BOWDEN MEETS THE ORIGINAL OTBGSINGERS
In 1970 The Old Time Bluegrass Singers had a smash appearance at Carlton Haney's Berryville VA bluegrass festival. Dick Bowden and his family were all the way down from coastal Maine attending this festival, their very first! The Bowdens got to meet the Boston boys and struck up a fast friendship. Herb and his family summer in coastal Maine, and Herb subsequently made it a point to drop in to visit the Bowdens each year. For better or worse, he got Dick started on bluegrass fiddle.

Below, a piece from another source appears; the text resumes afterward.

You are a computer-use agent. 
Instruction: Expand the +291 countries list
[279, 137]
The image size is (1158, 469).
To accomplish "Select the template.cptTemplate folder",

In October 1970, Maine's first bluegrass entrepreneur, Allan "Mac" MacHale, booked a four-band show to celebrate the anniversary of Al Worcester's car dealership in E. Corinth Maine. The performers included: Maine's own radio/tv personality Yodeling Slim Clark, Charlie (Gillam) & Jimmy (Cox) and the Blue Mt. Boys from Portland ME -- the first regularly scheduled bluegrass tv performers in Maine, The Bowden Family bluegrass band, and as headliners, The Old Time Bluegrass Singers from Boston. For some reason, The OTBGSingers' bass player Bob Tidwell, couldn't make this gig, so MacHale recruited teenage banjoist Dick Bowden to play bass fiddle with the guys from Boston. With just a few minutes of rehearsal, Dick took the stage as an Old Time Bluegrass Singer, struggling gamely to find the right notes on unfamiliar songs, and make himself heard over the aerobic blasts of Joe Val's and Herb Applin's singing.
BOWDEN JOINS WITH APPLIN
From 1982 to 1987 Dick Bowden played banjo for Herb's bluegrass band, the Berkshire Mt. Boys, all over New England, traveling from his home in Maine. During this time Dick also was a "substitute" picker for Joe Val's band. Dick played bass fiddle and banjo on quite a number of gigs between Boston and the Canadian Maritimes with Joe.